Lou Yates (centre) Tweeted: Just two of the fab local community assets otherwise known as neighbours who helped create our #vicarsoakpath

Volunteers were praised by Bromley’s deputy mayor Cllr David Cartwright as he officially opened the new Vicar’s Oak path at the top of Anerley Hill, Crystal Palace on Saturday.

“This is an incredible project – community at its best.”

He said he and his wife Katie, the deputy mayoress, “”have only been doing this about two and a half weeks.

“We’ve been blown away at the amount of people we’ve met and the voluntary organisations we have met. “They have made us very, very humble.

“We value so much the work of our volunteers.”

He knew there had been a lot of involvement from young people in the project as well.

“Thank you on behalf of the people of Bromley and specifically to those people who have worked so hard to achieve this.

“There’s so much history in this area. “Just reading ‘The Vicar’s Oak’ booklet here is quite remarkable.”

The new path replaces the much walked-on green area at the entrance to the park opposite the vacant Grape and Grain pub. Now it includes a fallen oak from the Dulwich Wood estate with the words: ‘”Near this site stood the Vicar’s Oak an ancient boundary tree.”

Closer inspection of the lettering will see various historic facts about the area – along with some designs…….

Volunteers put the words on the letters based on archive research done by other local people.

Julia Honess, joint project co-ordinator, thanked local landscape designer Lou Yates who made the design “which was informed by the work of volunteers” and ceramicist Beth Mander who runs the Paxton centre on Anerley Hill..

Joint project coordinator Sue Giovanni said, “Volunteers have worked hard to create an accessible and attractive new entrance for the park and have been pleased with the interest and positive comments from passers-by.

“The Vicar’s Oak Path provides a focal point for the area and is already being used as a meeting place for local people, as well as for the boroughs.”

A volunteer added: “The whole project opens your eyes up to what’s going on in the community. “It is not something that just stops now the project’s finished. “It just goes on.”

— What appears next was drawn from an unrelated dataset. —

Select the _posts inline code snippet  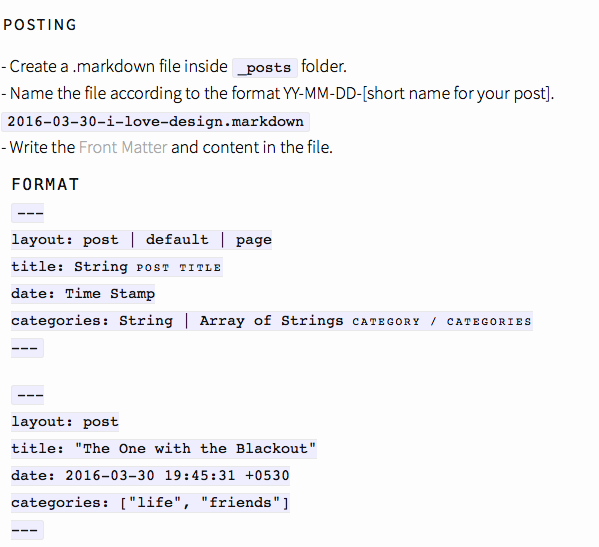(x=265, y=68)
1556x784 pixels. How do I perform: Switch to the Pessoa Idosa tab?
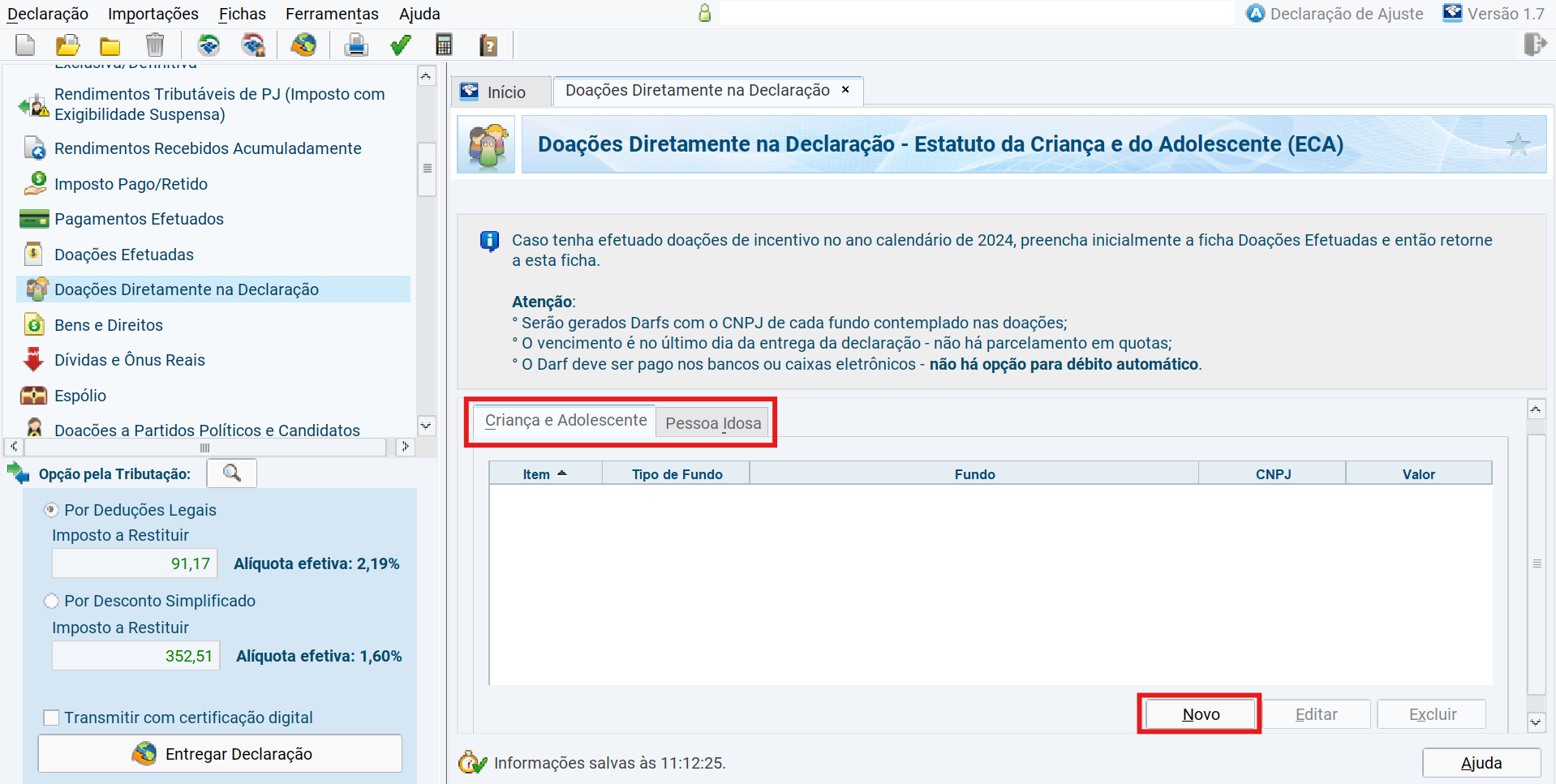point(712,423)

Over the past two years, thanks to £45,700 funding from the Heritage Lottery Fund for the Boundaries project, local charity Invisible Palace, in partnership with the Crystal Palace Community Development Trust, has worked with local volunteers to collect oral histories carry out research and get involved in walks, talks and performance events relating to the area’s rich boundary history. The project included workshops with young people, exploring their attitudes to boundaries and the local area.

While a new path was always planned for the project, funding from Bromley council’s Crystal Palace Park community projects fund and local business Eastern Cuisine on Gipsy Hill made the funding of a more ambitious version possible.

Music was provided by local children and young people from Panash Steel Orchestra.

The tree stump at the centre of the path design is a fallen oak tree from Dulwich Woods, making it a descendant of the Great North Wood [Norwood] and was kindly donated by The Dulwich Estate. O’Rourke Contracting plc carried out the work on site and crucial to the project reaching fruition were both the London borough of Bromley’s highways and culture departments.

The path highlights the unique meeting place of the four boroughs of Bromley, Croydon, Lambeth and Southwark and is very close to the site of the Vicar’s Oak, a boundary oak that once the marked the boundaries of the parishes of Bromley, Camberwell, Croydon and Battersea (the hamlet of Penge was a detached portion of Battersea until 1888).

The Vicar’s Oak stood approximately where the traffic island is now located.